Hi everyone,
I have been playing around with PyMC for a while. I am using results of an election as my toy dataset. The dataset consists of district level votes two candidates had and the gender of voters like this:

district

candidate 1

candidate 2

total votes

male

female

place a

1000

500

1500

770

730

place b

300

600

900

400

500

…

I want to study voting preference difference between men and women; p_{male}-p_{female}. The most natural model, I feel like, is:

candidate_1 = male_1 + female_1

male_1 \sim binomial(male, p_{male})

female_1 \sim binomial(female, p_{female})

with some priors on p_{male} and p_{female}.

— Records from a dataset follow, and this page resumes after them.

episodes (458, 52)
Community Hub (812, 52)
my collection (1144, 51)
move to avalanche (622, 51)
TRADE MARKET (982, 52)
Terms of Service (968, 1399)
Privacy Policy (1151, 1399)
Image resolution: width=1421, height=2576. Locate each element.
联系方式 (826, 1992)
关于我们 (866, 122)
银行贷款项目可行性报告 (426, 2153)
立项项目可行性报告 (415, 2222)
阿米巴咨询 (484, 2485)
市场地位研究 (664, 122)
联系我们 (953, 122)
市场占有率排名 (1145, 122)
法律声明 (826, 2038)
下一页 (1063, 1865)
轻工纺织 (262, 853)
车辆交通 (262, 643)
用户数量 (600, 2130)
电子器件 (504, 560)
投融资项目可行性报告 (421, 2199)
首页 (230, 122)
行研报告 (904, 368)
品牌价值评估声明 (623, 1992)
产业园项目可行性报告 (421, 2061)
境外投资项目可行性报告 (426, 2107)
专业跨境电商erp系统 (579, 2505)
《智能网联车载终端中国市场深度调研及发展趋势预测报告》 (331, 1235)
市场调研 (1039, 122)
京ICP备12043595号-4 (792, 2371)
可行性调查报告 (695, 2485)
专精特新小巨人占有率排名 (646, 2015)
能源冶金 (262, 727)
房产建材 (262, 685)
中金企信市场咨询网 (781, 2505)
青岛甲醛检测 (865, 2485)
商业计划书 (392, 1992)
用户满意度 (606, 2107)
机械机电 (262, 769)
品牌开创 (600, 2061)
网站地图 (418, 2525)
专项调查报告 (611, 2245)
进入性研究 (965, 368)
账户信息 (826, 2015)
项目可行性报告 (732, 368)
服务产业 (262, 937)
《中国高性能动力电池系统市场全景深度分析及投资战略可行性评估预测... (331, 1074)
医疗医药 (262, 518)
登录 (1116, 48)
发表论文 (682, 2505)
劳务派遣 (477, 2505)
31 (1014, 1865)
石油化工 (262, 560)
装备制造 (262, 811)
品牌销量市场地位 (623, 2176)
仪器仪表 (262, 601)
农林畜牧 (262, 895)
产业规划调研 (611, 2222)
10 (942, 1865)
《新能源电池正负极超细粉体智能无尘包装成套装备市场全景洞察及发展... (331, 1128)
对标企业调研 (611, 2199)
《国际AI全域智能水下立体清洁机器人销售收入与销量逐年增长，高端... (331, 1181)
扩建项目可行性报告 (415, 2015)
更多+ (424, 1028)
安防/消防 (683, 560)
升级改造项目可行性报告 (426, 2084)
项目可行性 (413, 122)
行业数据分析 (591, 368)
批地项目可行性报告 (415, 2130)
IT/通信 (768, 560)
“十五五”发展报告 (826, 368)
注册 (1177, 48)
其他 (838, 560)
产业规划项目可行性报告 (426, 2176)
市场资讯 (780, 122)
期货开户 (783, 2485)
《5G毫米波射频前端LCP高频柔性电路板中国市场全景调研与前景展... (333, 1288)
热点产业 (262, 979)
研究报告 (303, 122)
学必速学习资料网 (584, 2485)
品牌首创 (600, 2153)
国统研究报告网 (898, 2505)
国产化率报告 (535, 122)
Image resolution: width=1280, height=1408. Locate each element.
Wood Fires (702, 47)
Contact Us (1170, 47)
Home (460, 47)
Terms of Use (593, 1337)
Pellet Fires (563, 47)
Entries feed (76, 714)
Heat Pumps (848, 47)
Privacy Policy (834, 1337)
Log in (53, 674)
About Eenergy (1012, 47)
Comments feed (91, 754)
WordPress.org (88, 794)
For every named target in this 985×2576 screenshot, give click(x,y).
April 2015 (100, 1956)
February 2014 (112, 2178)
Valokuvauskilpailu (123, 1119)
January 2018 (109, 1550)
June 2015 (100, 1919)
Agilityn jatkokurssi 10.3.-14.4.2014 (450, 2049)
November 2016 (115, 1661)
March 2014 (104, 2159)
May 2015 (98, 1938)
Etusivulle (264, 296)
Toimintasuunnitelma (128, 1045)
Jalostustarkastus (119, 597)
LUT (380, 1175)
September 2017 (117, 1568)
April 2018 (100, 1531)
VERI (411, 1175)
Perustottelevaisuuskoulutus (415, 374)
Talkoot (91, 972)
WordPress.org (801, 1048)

But this requires convolution of two Binomial distributions, which doesn’t seem straight-forward looking at the previous discussions.

Oh, I didn’t look careful at the example data. You know the number of males and female voter, but not how many each candidate got from each…

Yeah, it sounds like you would like to have is a convolution of Binomials, or a Poisson Binomial, which is not really tractable for your large N.

Since you have a large N, and possibly not extreme p, you could use the Normal approximation to the Binomial, and then the convolution of the two normals has a closed form solution.

This is probably close in spirit to your idea of modelling p as the gender ratio (I don’t know exactly what you had in mind there though).